See if I can get some pics tmrw, Im sure the leak is right near the boiler. nothing else is wet anywhere else.


----------



## njoy plumbing (May 19, 2009)

We do alot of this kind of work. Once I can see the pics and learn more hopefully I can help.


----------



## AKdaplumba (Jan 12, 2010)

So water is bubbling up from the center 3/4 pipe. They say it is the supply. under the sub floor, is a 2x4 flat, there is probably 1inch of water above the concrete. Sounds like the pipe has given up and is leaking in the slab. Ive seen some water damage on the right wall about 5-6 ft away. 

So what do you think? 

repipe?

can I run it between the concrete and subfloor?

The boiler will be replaced, the basement zone is the laundry room and 2 bedroom suite down stairs. Havent heard complaints from the renters yet. 

Is there a way to test the pipe?


recommendations on which pipe to use if a repipe is nessesary?


thx


----------



## AKdaplumba (Jan 12, 2010)

boiler is made by Allied engineering company, model MG-100.


----------



## Protech (Sep 22, 2008)

Check for rat chews in that polybutylene pipe. I would not bother repiping it as PB holds up pretty well in hydronic systems. Low pressure, no chlorine, no fittings. PB holds up pretty good in such mild conditions. My bet is it's a rat chew or a kink somewhere. Cut out the leaking section and splice in some pex with pex by polybutylene adapters.


----------



## RealLivePlumber (Jun 22, 2008)

I use the Zurn Pex x poly adaptors. They come in a bag, with a ring for pex, and a wider, copper colored ring for poly.

I needed some last week, and the supplier had Viega. No rings with it:furious:

He checked the catalog, and it says to use a hose clamp:no:

Way to go, Viega


----------



## Protech (Sep 22, 2008)

I use Zurn adapters as well


----------



## njoy plumbing (May 19, 2009)

RealLivePlumber said:


> I use the Zurn Pex x poly adaptors.

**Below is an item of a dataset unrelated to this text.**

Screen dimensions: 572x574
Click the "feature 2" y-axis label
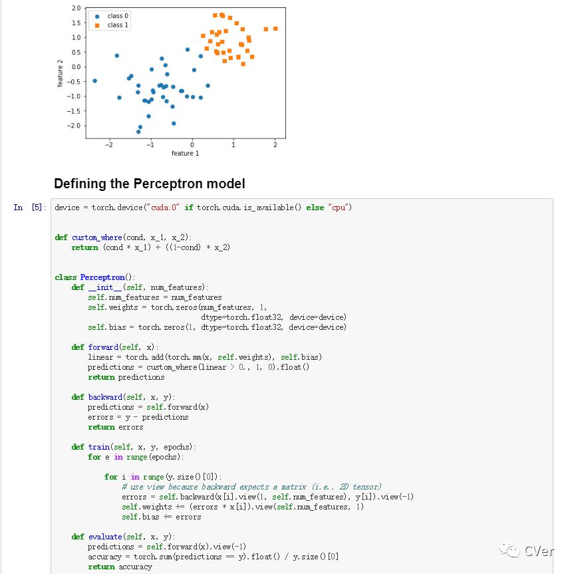[60, 72]
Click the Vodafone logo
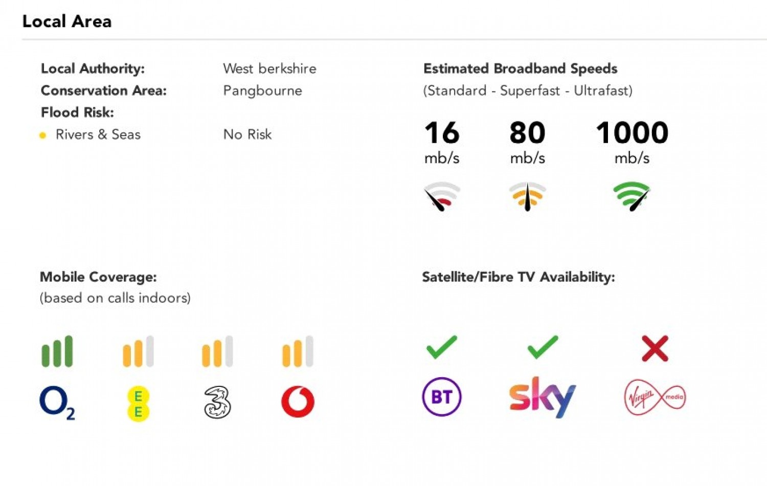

They come in a bag, with a ring for pex, and a wider, copper colored ring for poly.
> 
> I needed some last week, and the supplier had Viega. No rings with it:furious:
> 
> ...


 That was your supplier, not viega. I use them and got rings.:yes:


----------



## AKdaplumba (Jan 12, 2010)

how do you find the leak?

How would it kink if its in the slab?

so should I repipe or just fix the leak?


----------



## Protech (Sep 22, 2008)

Pressurize each loop until 1 leaks. Listen with a leak detector over that zone.



AKdaplumba said:


> how do you find the leak?
> 
> How would it kink if its in the slab?
> 
> so should I repipe or just fix the leak?


----------



## AKdaplumba (Jan 12, 2010)

I know which loop is leaking, only one loop in the slab, the rest are copper and go upstairs. 

Is the general consensis not to do a total re-pipe?


----------